Back in his school days, even if he had taken a foreign language class, he may not have been paying super-close attention. He loved the outdoors so much, he says, that he had already hit the woods before the first bell had rung, with his favorite camo one-piece as outerwear. “We would run trap lines in the morning and then do some deer hunting for an hour or two—I’d unzip in the parking lot and walk in with my school clothes on,” he says with a laugh. “I’d throw a backpack on, and I was ready to go.”
That routine continues in some ways. “I still love to trap,” he says, “and to have turkeys on your own place, you have to. Predators like coons, possums, bobcats, and coyotes can just destroy a turkey nest, so you’ve got to stay on your predator game.”

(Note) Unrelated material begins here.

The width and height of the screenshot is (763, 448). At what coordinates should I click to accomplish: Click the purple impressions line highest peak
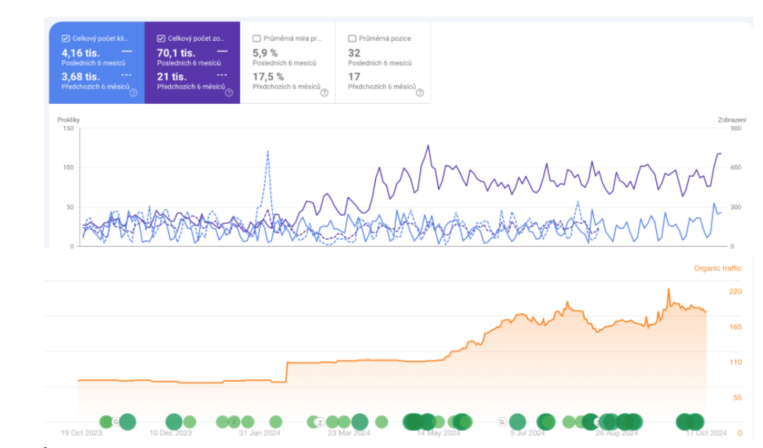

Though it may seem like he would never have to leave his own farm, except to perform for fans or record new music, he does enjoy going on hunting trips away from home. He loves hunting for bigger bucks in the Midwest, often with Mark Drury of Drury Outdoors, and he makes occasional excursions for elk in western states.
And, yes, he does realize he comes across as a man who feels incredibly fortunate to have a life filled with success on so many levels. As far as his musical legacy goes, he says: “It humbles me to think that a little old boy from Westerville, Ohio, has had such an impact on country music. It kind of blows my mind.”